Fiabilité moteur Renault Mercedes : ce que vous devez vraiment savoir avant d’acheter

Moteur diesel sous le capot d’une Mercedes équipée d’un bloc Renault

Un moteur Renault sous le capot d’une Mercedes, ça fait tiquer. Pourtant, ce n’est pas forcément synonyme de mauvais choix. La fiabilité de ces blocs dépend avant tout du moteur concerné, de l’usage qu’on en a fait et de la rigueur de l’entretien. Certains tournent sans problème au-delà de 200 000 km, d’autres enchaînent les pannes si l’historique est lacunaire. Voici tout ce qu’il faut savoir pour acheter l’œil ouvert.

Quels modèles Mercedes utilisent un moteur issu de Renault ?

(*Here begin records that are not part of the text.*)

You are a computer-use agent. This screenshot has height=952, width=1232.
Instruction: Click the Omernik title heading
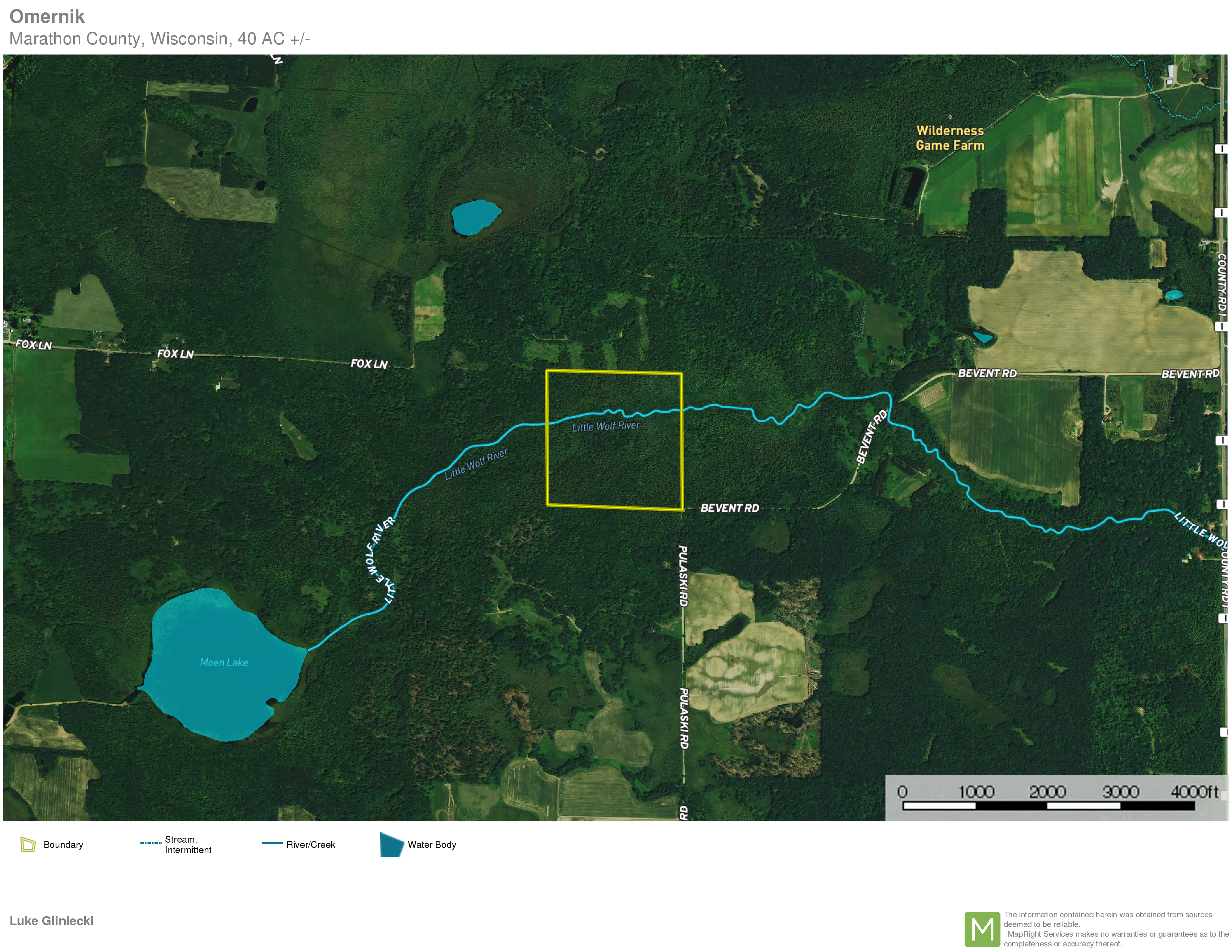47,16
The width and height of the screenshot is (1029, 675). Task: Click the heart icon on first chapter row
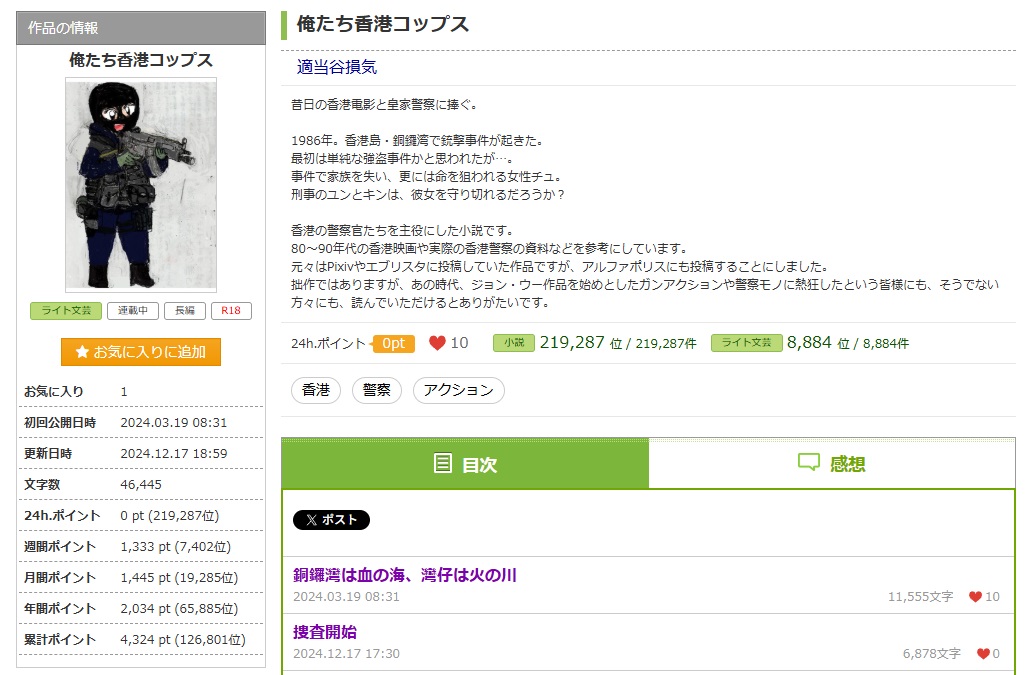pos(975,597)
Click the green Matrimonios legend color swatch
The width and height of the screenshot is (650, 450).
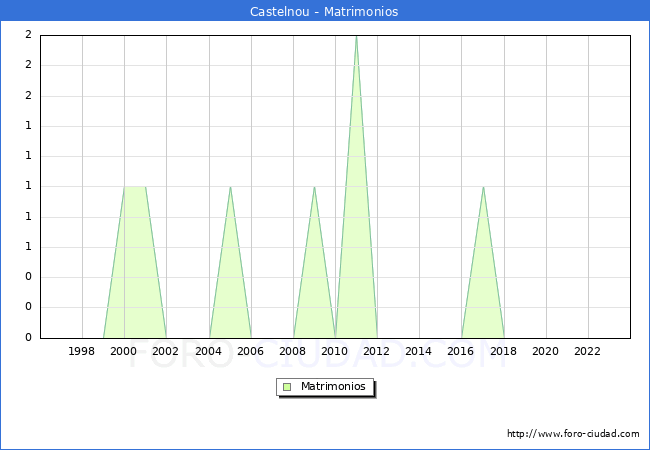[287, 387]
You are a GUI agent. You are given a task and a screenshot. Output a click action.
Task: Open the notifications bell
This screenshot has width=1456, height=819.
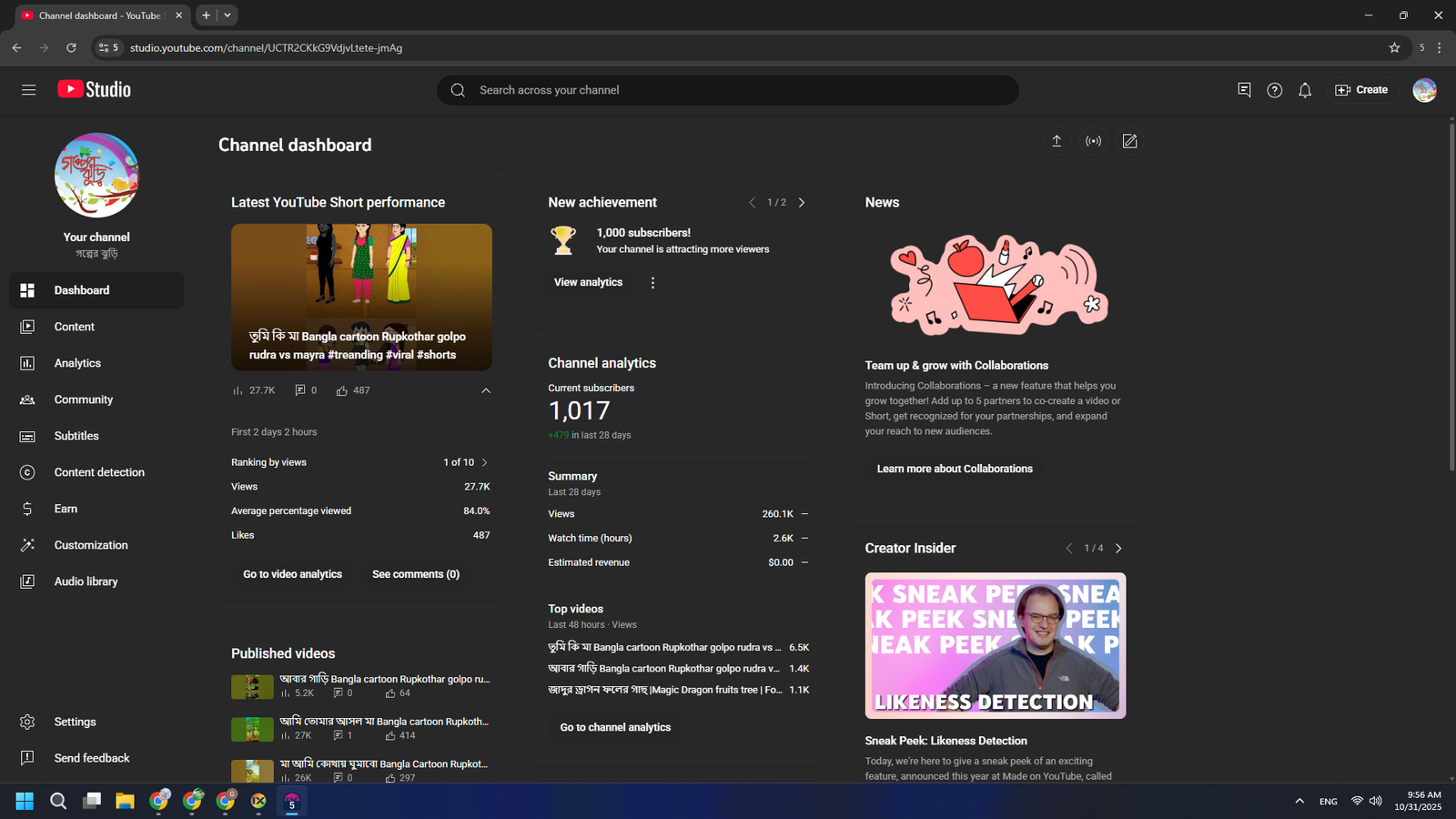[1305, 90]
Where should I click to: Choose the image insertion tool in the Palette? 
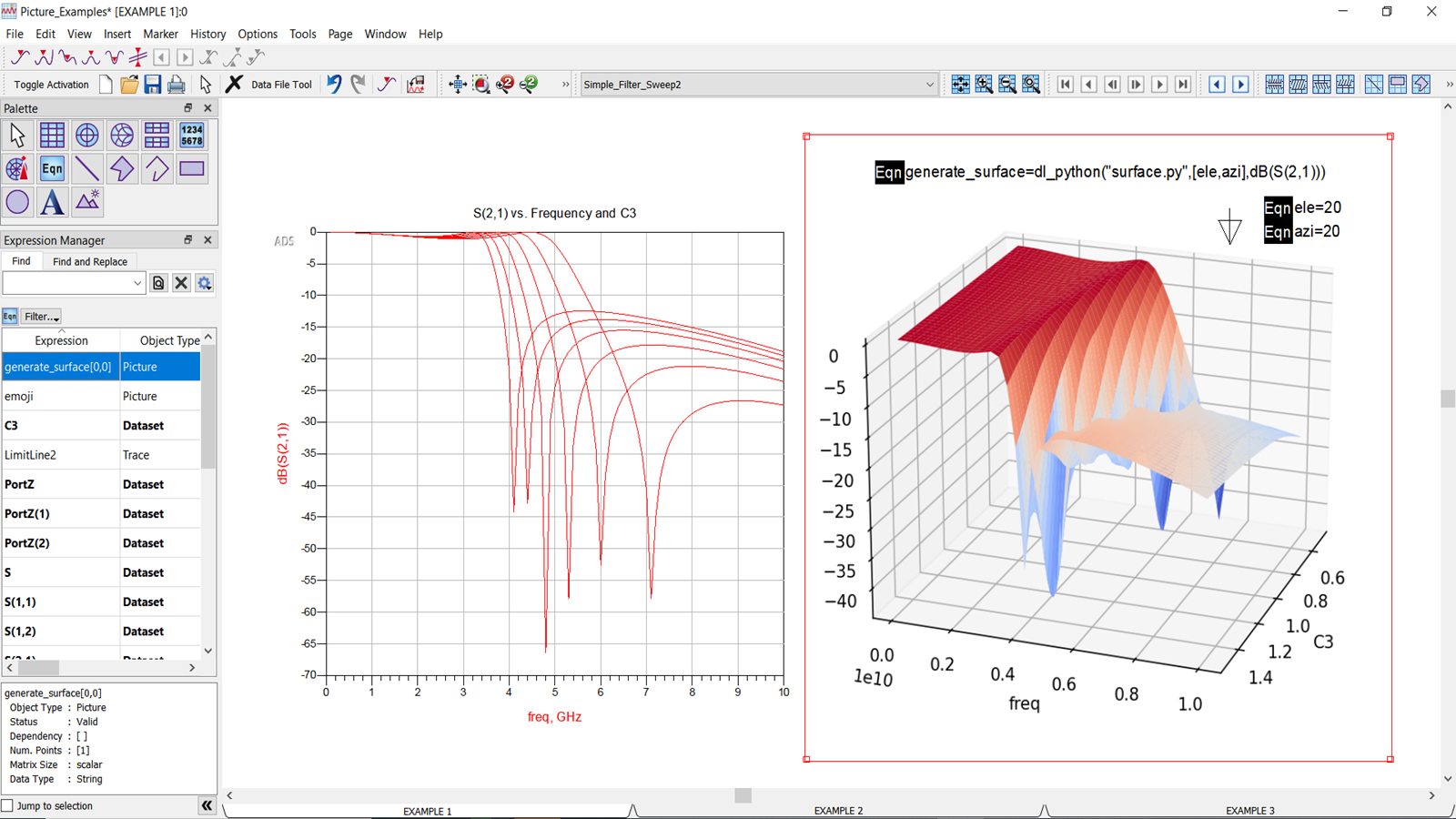pyautogui.click(x=86, y=202)
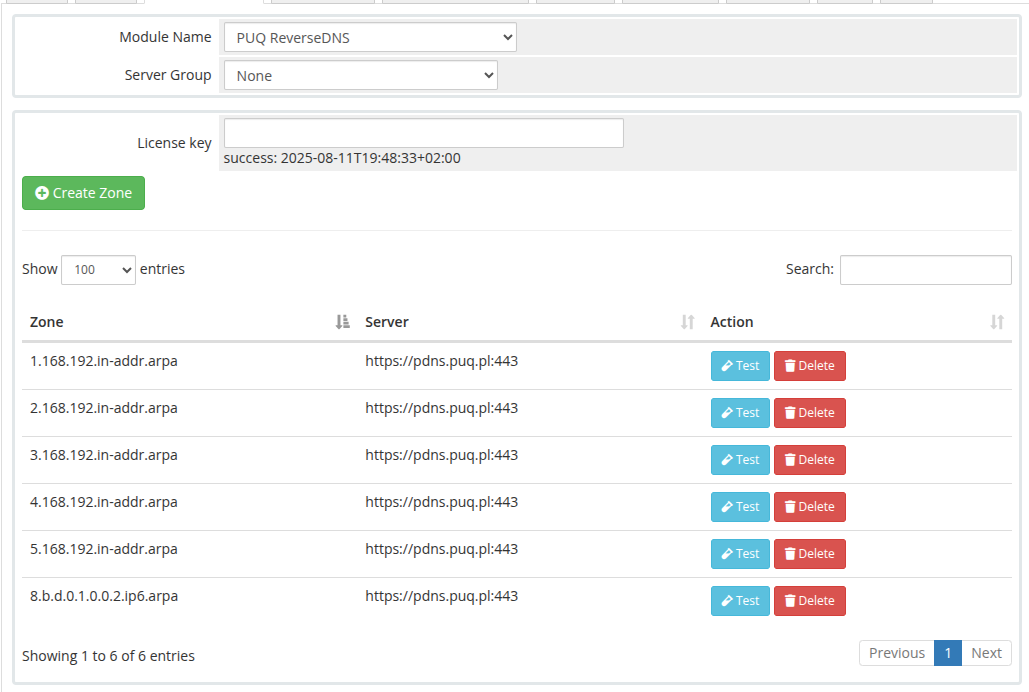Test the 1.168.192.in-addr.arpa zone

coord(740,366)
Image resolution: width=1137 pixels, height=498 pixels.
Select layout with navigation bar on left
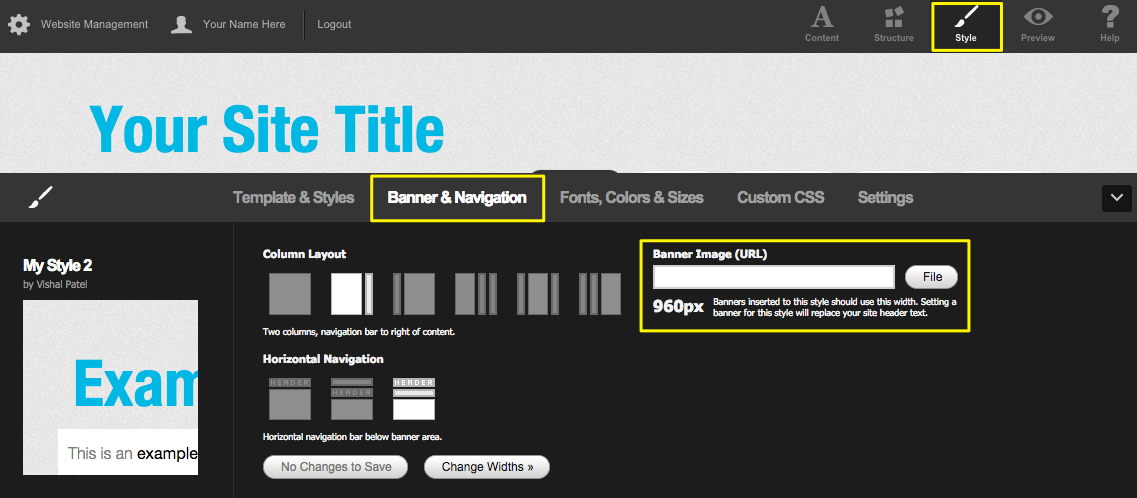pos(414,294)
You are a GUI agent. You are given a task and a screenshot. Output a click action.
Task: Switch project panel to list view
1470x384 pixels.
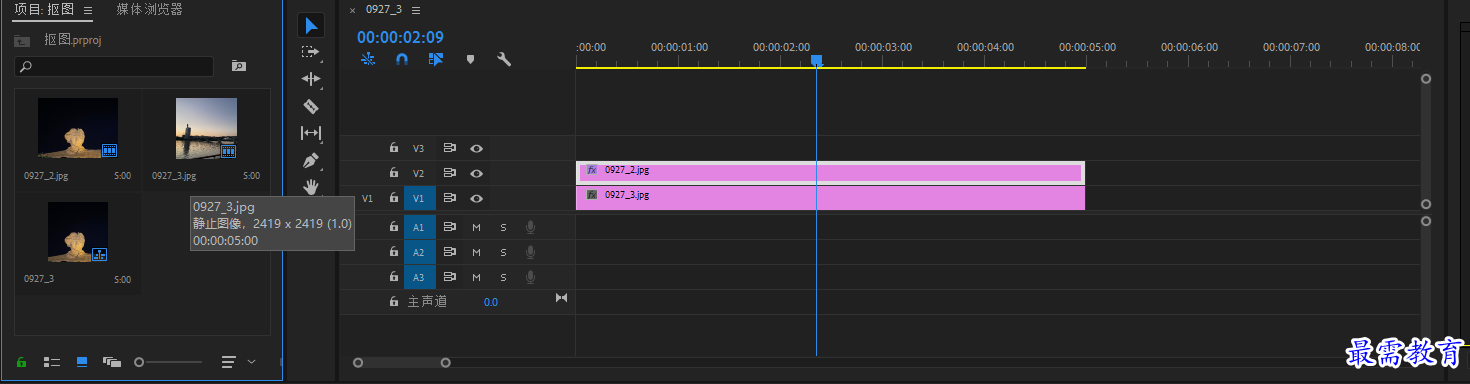[52, 361]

La coopération entre Mercedes et Renault-Nissan (Alliance) a donné naissance à plusieurs blocs partagés, montés sur des modèles d’entrée de gamme à partir des années 2000 et surtout depuis 2012. Les modèles les plus concernés sont :

  • Classe A (W169, W176, W177) : versions 160d, 180d ;
  • Classe B (W245, W246, W247) : version 180d ;
  • CLA (C117, C118) : version 180d ;
  • GLA (X156, X247) : version 180d ;
  • Citan (W415) : fourgonnette compacte dérivée du Kangoo, motorisée quasi exclusivement avec des blocs Renault.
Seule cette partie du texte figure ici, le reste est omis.